FC: Can you tell us a little bit… I understand there are now 25 countries around the world that have a flat tax. Could you tell us a bit about some of those countries? Where they are and how they came to have a flat tax?

DM: The flat tax revolution is one of the really amazing fiscal policy stories of the last 10 years but maybe it started a bit before then. Up until 1994 you had a tiny handful of flat tax jurisdictions around the world. Hong Kong and then just by random coincidence a few other places like Jersey and Guernsey, British territories no one’s ever heard of, and Jamaica, although that was a very high rate flat tax, at least at the time, of 33%. But then after the break up of communism and the collapse of the Soviet Empire, Estonia adopted a flat tax in 1994. It immediately spread to the other Baltic countries. Then it jumped to Russia in 2001 and then once Russia did it, it started spreading all over Eastern Europe and former Soviet block nations. There are now 18 former communist countries that have flat taxes. There are 25 countries overall that have flat taxes and a lot of this is being driven by three things. One, it’s being driven by tax competition. Globalization means it’s easier for tax payers saving and investment and labour to cross national borders and that means that if adopt a good system like a flat tax as a country you are going to attract a lot of productive economic activity into your borders so countries are figuring out this is a route to economic prosperity. So tax competition is number one. Number two, at least in the communist world, it’s driven by the fact that they suffered under decades of class warfare mentality so now that they’re free they’d much rather have a tax system based on real equality – treating everyone the same. Number three, success begets success. All the flat tax countries, just as we now have more than 30 countries with personal retirement accounts, countries that are doing these reforms are enjoying incredible success. So if you look at your neighbour and your neighbour’s done a flat tax and your neighbour’s growing faster, creating more jobs, collecting more tax revenue because of these laffer curve effects… All of a sudden you say ‘I’m going to do it too.’

FC: In the Canadian context, we have one province out of ten, which is Alberta. They have single rates and other aspects that approach the ideal flat tax as you described earlier. We also have the province of New Brunswick on the Atlantic Ocean which released quite a serious discussion paper regarding a flat tax so it seems like the flat tax revolution may be beginning to come towards Canada. However, there’s one other thing I wonder about which is that we pay around about half of our taxes to the federal government and around about half of our taxes to the provincial government. What would it mean if either the federal government adopted a flat tax and some provinces retained their current systems or the provincial governments in some province managed to have a flat tax even though the federal government retained its current position? Would it be a big problem or is there still some benefit to have a flat tax in one of the jurisdictions that a Canadian pays tax to?
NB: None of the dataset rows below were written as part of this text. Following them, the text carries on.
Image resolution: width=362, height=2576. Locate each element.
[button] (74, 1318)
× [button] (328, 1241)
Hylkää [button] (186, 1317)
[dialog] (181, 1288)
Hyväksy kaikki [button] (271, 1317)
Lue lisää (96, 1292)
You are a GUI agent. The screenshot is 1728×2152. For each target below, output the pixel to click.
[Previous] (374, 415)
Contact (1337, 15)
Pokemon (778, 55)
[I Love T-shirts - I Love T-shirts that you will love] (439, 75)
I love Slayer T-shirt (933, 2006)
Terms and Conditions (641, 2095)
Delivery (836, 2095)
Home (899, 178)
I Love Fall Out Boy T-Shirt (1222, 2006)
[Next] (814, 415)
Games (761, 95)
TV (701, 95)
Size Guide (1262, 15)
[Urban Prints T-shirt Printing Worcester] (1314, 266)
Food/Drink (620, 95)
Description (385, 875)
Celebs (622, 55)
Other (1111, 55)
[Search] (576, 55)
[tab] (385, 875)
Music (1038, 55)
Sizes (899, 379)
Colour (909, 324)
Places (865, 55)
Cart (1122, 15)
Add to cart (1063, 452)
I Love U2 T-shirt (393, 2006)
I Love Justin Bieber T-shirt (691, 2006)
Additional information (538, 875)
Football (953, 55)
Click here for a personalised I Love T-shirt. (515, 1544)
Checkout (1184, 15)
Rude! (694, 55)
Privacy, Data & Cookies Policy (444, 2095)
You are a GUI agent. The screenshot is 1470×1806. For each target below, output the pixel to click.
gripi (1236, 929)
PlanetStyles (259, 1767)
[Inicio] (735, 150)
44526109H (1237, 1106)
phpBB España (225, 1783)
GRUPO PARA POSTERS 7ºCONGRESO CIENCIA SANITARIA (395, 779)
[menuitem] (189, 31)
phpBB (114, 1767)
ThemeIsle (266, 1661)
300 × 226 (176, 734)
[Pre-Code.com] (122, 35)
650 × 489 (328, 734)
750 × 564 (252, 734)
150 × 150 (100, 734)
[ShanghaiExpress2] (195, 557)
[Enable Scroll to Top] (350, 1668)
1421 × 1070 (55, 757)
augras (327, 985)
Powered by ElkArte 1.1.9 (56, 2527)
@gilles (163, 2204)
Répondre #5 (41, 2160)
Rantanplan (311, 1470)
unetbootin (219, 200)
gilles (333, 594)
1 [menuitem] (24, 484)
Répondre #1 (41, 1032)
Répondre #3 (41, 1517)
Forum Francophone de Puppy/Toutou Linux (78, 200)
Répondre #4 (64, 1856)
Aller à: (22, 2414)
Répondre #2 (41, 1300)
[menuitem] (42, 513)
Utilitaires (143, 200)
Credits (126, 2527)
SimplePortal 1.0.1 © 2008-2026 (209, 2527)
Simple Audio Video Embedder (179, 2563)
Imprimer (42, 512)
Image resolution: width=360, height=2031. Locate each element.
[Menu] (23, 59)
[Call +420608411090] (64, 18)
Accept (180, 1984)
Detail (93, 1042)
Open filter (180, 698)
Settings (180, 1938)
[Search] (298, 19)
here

DM: What determines people’s incentives to work, save and invest is the total effective marginal tax rate. So if New Brunswick joins Alberta in the flat tax revolution that’s good news but obviously is you still have very discriminatory tax rate structures being imposed by the central government then there’s only so far that flat tax will take you. It’s a positive step but it’s . . . what’s the old phrase? It’s perhaps a necessary but not sufficient condition for true prosperity. We have the same issues in the United States. We have nine states with no income taxes and then we have at least seven, but I’m not quite sure on the exact number, seven states with flat income taxes and those states grow faster than the states with the so-called progressive tax rates. They create more jobs. They attract more investment. So we have this sort of tax competition going on in the U.S. and we have these states that are being rewarded for better tax policy but because our central government is still the biggest part of the fiscal pie there’s only so much a state can do. So if we really want to have prosperity across the nation we need our central government, we need Washington, D.C. to have a flat tax. So I certainly recommend that provinces in Canada and states in the U.S. do what they can to have good fiscal policy but ultimately to really solve the problems and to create a more competitive, prosperous economy you also need the central government to do it as well. The U.S. and Canada are lucky in that we do have working federal systems. With provincial or state governments still having some fiscal autonomy to make their own taxation and spending decisions. That’s a big advantage over these unitary countries, as they’re called, where the central government decides everything and there’s no competition inside the country based on fiscal policy. But, we still would both be better off if we were like Switzerland because there is federalism on steroids! The Cantons are bigger, in terms of fiscal policy, than the central government. In other words, they’re the dog and the central government is the tail. Unfortunately in the U.S. the states are the tails and the central government is the dog. Canada, I think, is better than the U.S. in terms of federalism but we would both be better off moving more towards Switzerland where the central government does very little and the local or provincial governments are responsible for the major decisions.

FC: You talked about the flat tax having several aspects at the beginning. So I guess it’s kind of an ideal model. If there are any policy makers listening to this, are there aspects of a flat tax that they would do well to pick up and introduce alone, even if they were not prepared to introduce the entire package?

DM: Well I don’t have the familiarity with the tax system in Canada to make specific recommendations. But to the extent that Canada has some of the unpleasant provisions that we have in America like a death tax. I believe you don’t have a death tax. But if you have double taxation of savings and investments, like capital gains tax, dividend taxes, taxes on savings those are some of the more economically destructive taxes and certainly any time you can lower the marginal tax rate of labour, the top marginal tax rate, that’s very important because we do live in a competitive global economy, jobs and investments do cross borders and so nations that make mistakes like double taxing savings and investments, by imposing high marginal tax rates on the most productive people in an economy. Those governments are shooting themselves in the foot. You want to make sure that you have the welcome mat out for international entrepreneurship and international investment.

FC: Canada and the United States pride themselves, and I think that most people that live there are used to the idea, that we are the wealthiest or at least close to being the wealthiest countries in the world. However it seems that the flat tax revolution is happening in a lot of poorer countries who are growing faster than us. What will it mean, say in 20 years from now, if the United States and Canada continue to have their existing tax systems and ignore the changes that are happening elsewhere?

DM: The good news is that the U.S. and Canada are among the world’s most economically free countries. If you look at the Economic Freedom of the World Index or the Index of Economic Freedom we are both up there, certainly well inside the top 20. That may be more a reflection of how bad other countries are. It would be a lot better if we both became more like Hong Kong or Singapore. That having been said, there’s no question that many countries around the world are now being star reformers. Today, Estonia is not nearly as rich as the U.S. or Canada on a per capita basis. But 20 years from now if Estonia continues to grow at 7 or 8% a year and the U.S. and Canada are growing at 2 and 3% a year, sooner or later the lines cross. That’s not bad for the U.S. or Canada that Estonia surpasses us because it’s great to have your neighbours around the world be richer but wouldn’t it be good for the American and Canadian people if our governments also engaged in the reform, put in more laissez-faire policies, lower tax rates, shrank the burden of government spending? Those are things that would make families and households in our countries richer as well.